There is a gentleman in our Adventurewiener Dachshund Club that regularly runs marathons with his Dachshund (26.2 miles).
Catra Corbett, a famous ultrarunner, runs 25 miles or more in a day with her Dachshunds.
All 3 of my miniature Dahcshunds have walked 16 miles in a day before, and on more than one occasion, with no issues.
I plan to train my youngest Dachshund to walk 20 miles in a day this summer.
I would not be shocked that someone could physically train their Dahchsund to walk further than that.
What About Puppies, Senior Dachshunds and Those with Health Issues?
When determining how long you can walk your Dachshund, you need to take your dog’s age, health, and physical condition into consideration before anything else.
Older Dachshunds, and puppies, have different exercise needs than healthy, adult Dachshunds do.
Dachshunds with “special needs” – like puppies, older Dachshunds, and those with underlying illnesses or injuries – will likely require, and be capable of, less exercise than a healthy, adult Dachshund.
Also, Dachshund’s in these categories tend to move at a slower pace so will cover less distance in the same timeframe.
Even if your adult dog is generally healthy but they suffer from a heart murmur or other respiratory ailment, it’s best to ensure your dog doesn’t overdo it.
In general though, puppies can walk about 5 minutes for every month of age (so about a mile for a 6-month old puppy).
Senior Dachshunds, and those with underlying health issues, may only be able to walk around the block.
If you aren’t sure about the best exercise regimen for your Dachshund, seek advice from your veterinarian.
How Often Should You Walk Your Dachshund?
The answer to this question comes down to each individual Dachshund.
As stated above, dog parents must consider health, age and other factors.
Ideally your Dachshund should get at least one walk per day.
A daily walk will help keep your Dachshund in great physical and mental shape.
Walks are excellent for a dog’s mental stimulation. Sniffing is their way of connecting with the world.
Let your Dachshund sniff during their walk every now and then (but make sure you’re not teaching them to stop every 5 feet) to stimulate their senses and workout their cognitive function.

Given data:
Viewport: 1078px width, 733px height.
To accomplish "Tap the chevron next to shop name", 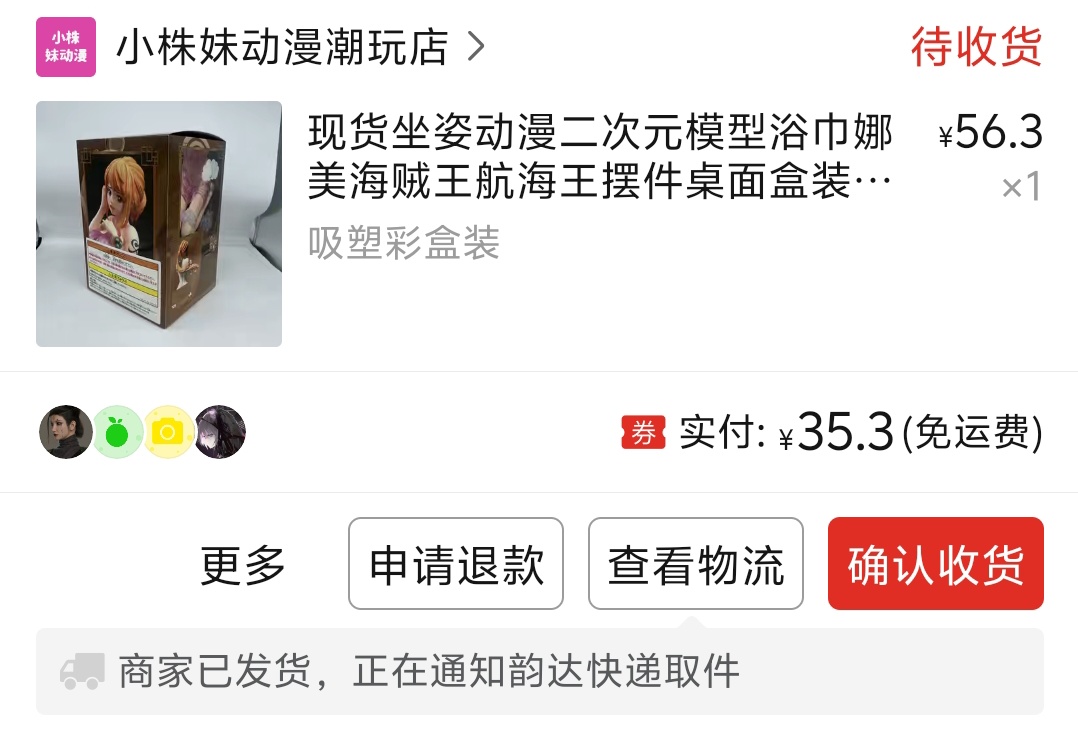I will tap(476, 47).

Problems to work on:
1. Reproduce the portion of the Dachshund walking text from "In general though, puppies" up to and including "and other factors.".
2. List every distance given in miles in the Dachshund walking text.

Written responses:
1.
In general though, puppies can walk about 5 minutes for every month of age (so about a mile for a 6-month old puppy).
Senior Dachshunds, and those with underlying health issues, may only be able to walk around the block.
If you aren’t sure about the best exercise regimen for your Dachshund, seek advice from your veterinarian.
How Often Should You Walk Your Dachshund?
The answer to this question comes down to each individual Dachshund.
As stated above, dog parents must consider health, age and other factors.

2. 26.2 miles, 25 miles, 16 miles, 20 miles, about a mile